Cuando perdamos nuestros ingresos, cuando perdamos a nuestros seres queridos sin poder abrazarlos y despedirnos de ellos, cuando los que más tienen tensen sus cuerdas para no perder su estatus… será el momento de aceptar el precio de la “vacuna”. Una vacuna que no vendrá en jeringa, que no será una solución líquida para fortalecer nuestro sistema inmunitario. Porque el miedo a una nueva peste no acabará con el coronavirus. El miedo ha venido para instalarse en nuestras vidas, tal y como sucedió con el terrorismo. Y la vacuna ya está en marcha y la tienen en su poder los estados más autoritarios del planeta. Se llama control absoluto del big data en favor de nuestra propia protección. E implica la pérdida total del dominio sobre nuestros propios datos a manos de empresas que tendrían la legitimidad para cruzarlos con el Estado y viceversa. Lo más parecido a lo que en su día ya vino a llamarse panóptico desde la concepción arquitectónica de las cárceles, en las que la propia estructura invitaba a pensar a los propios presos que eran constantemente vigilados, pero llevado al resto de la población desde la propia tecnología que debería servirnos como una herramienta útil y no como un instrumento de control. Todo esto puede parecer una exageración o ciencia ficción, pero no hay más que leer el artículo del filósofo surcoreano para comprender los efectos negativos que pueden derivarse de un mal uso de este tipo de información, sobre todo en una sociedad secuestrada por el miedo.

Sin embargo, hay otro espejo en el que sí deberíamos mirarnos cuando dirijamos nuestra esperanza hacia Asia, y no es precisamente el del sometimiento. Es el espejo que nos devuelve la imagen del valor de la comunidad, de la responsabilidad colectiva en íntima conexión con la individual. Hemos crecido en una sociedad individualista, garante de las libertades más antropocéntricas, en la que todo tiene un precio si me puedo permitir pagarlo, incluso la destrucción del planeta en el que vivimos. Una sociedad en la que se ha debilitado lo público en favor de lo privado por el simple hecho de que era más caro, precarizando en el camino los empleos de aquellos que hoy tienen que cuidar de todos. Y en esta sociedad cuesta mucho aceptar que lo que le pase a mi vecino de al lado pueda incidir en mi salud, que no hay dinero en el mundo que me permita pagar mascarillas cuando éstas se han acabado. En esta sociedad parece mucho más fácil aceptar que nos arrebaten la libertad y nos roben el futuro y el de nuestros hij@s (si hablamos del cuidado del planeta) a que nos quiten el dinero. Sin embargo, en esas sociedades en las que se ha empezado a vencer al virus, por el contrario que aquí, actúan como pequeñas células de un organismo mayor, en el que todo el mundo es parte responsable del bienestar de la comunidad. Pero lo hacen, no nos olvidemos, desde una relación vertical y autoritaria hacia el Estado.

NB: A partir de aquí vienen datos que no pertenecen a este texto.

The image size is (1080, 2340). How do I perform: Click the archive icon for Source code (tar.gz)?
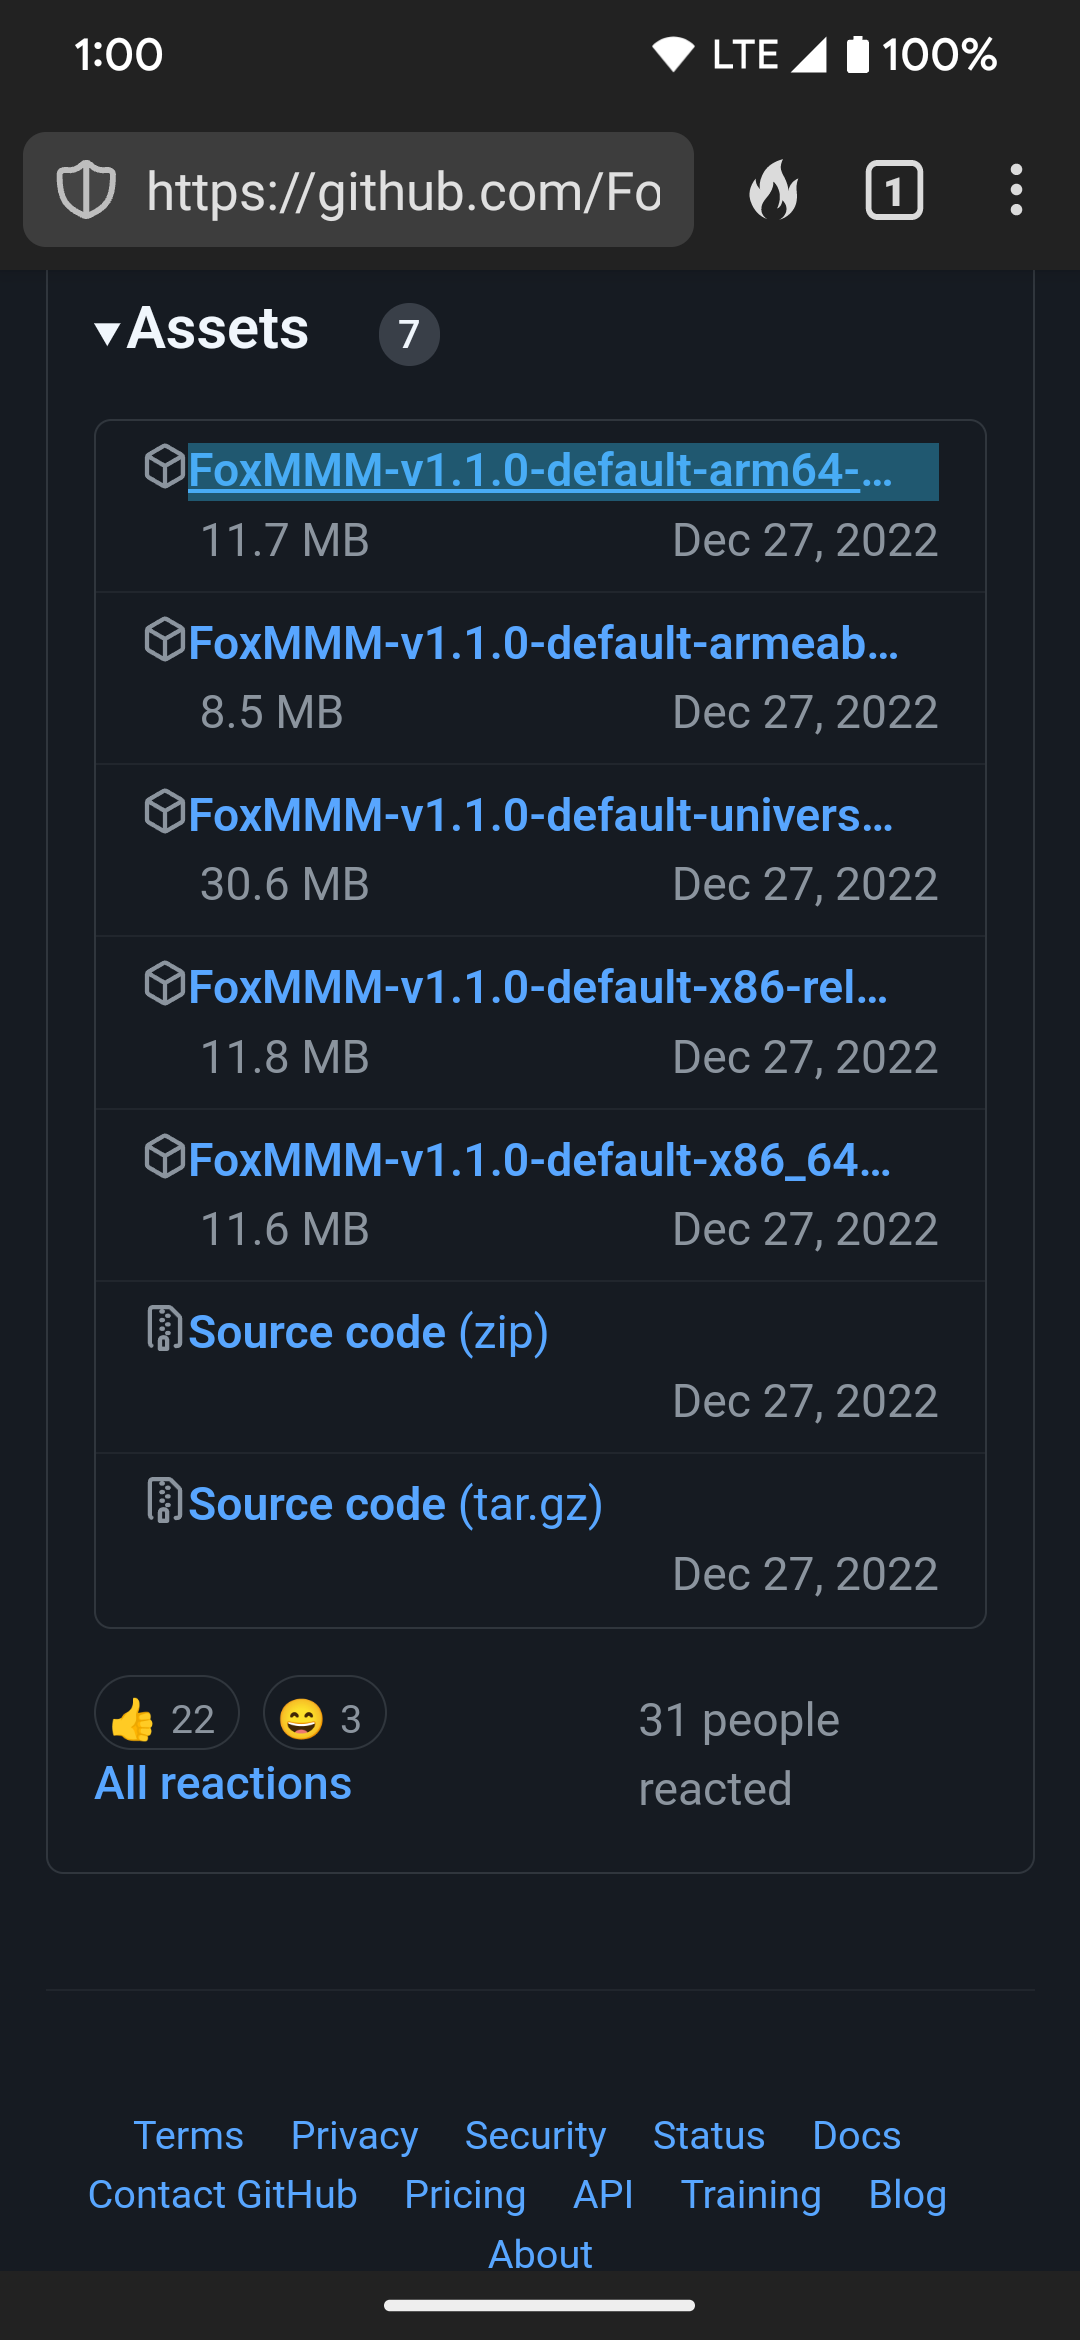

Y, dicho todo esto, me surgen varias preguntas: ¿seremos capaces de actuar de la misma manera, protegiendo nuestras “sociedades libres”, desde el ejercicio de nuestra propia responsabilidad? ¿Seremos capaces de aprender algo positivo de todo esto o simplemente nos adaptaremos a una nueva situación a costa de nuestras libertades? ¿Haremos caso de una vez a los científicos y comprenderemos que lo que ha provocado este virus no será nada comparado con el colapso que el cambio climático puede producir en nuestra civilización? Espero y deseo que sí. Por eso hay que estar preparados, desde ya, para negarnos a aceptar que estamos en guerra y que esto se cure con disciplina y autoritarismo, como aseguran algunos. Esto sólo se puede curar con ciencia, responsabilidad y humanidad. Hoy, más que nunca, debemos estar presentes, de la forma en la que podamos, en las vidas de las personas a las que queremos. Sin vigilancias. Tenemos que negarnos a aceptar que este confinamiento se pueda llegar a convertir en nuestro futuro. Quedémonos en casa, pero por responsabilidad colectiva, por humanidad, por el bien común. No permitamos que nos obliguen a hacerlo. Ni ahora, ni en el futuro.